Task requirements:
Anywhere the string "submenu" shows up in the listing below, copy the line it is in.

Dataset entries:

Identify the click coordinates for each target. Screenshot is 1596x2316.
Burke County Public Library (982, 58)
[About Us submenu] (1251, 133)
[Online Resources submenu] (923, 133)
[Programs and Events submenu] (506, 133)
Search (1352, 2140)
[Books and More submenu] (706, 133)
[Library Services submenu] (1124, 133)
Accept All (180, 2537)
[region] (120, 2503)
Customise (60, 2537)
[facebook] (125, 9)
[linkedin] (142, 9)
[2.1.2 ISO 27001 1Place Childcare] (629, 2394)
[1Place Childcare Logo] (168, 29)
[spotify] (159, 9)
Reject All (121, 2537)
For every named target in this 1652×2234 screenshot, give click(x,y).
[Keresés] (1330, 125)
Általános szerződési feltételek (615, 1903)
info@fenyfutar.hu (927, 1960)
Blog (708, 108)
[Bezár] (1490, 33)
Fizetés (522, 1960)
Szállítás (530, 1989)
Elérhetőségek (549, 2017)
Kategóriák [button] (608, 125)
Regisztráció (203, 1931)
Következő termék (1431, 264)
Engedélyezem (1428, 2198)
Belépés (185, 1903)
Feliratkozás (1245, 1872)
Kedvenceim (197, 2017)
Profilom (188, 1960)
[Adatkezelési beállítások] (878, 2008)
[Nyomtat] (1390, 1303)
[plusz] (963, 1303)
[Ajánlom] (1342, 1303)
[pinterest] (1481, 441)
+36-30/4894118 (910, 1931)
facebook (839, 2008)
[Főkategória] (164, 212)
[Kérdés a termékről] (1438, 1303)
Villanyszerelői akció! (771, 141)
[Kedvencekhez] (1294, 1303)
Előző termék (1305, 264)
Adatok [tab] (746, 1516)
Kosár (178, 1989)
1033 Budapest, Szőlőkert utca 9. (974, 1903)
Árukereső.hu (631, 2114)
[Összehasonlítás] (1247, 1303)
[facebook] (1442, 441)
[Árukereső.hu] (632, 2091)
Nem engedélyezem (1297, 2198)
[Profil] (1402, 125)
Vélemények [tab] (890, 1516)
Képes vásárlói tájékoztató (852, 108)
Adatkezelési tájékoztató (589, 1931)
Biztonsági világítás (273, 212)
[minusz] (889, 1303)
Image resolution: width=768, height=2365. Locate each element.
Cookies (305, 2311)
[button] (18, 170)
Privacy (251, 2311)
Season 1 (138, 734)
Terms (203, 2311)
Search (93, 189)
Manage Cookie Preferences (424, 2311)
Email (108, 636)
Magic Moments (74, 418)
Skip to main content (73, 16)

Answer box:
[About Us submenu] (1251, 133)
[Online Resources submenu] (923, 133)
[Programs and Events submenu] (506, 133)
[Books and More submenu] (706, 133)
[Library Services submenu] (1124, 133)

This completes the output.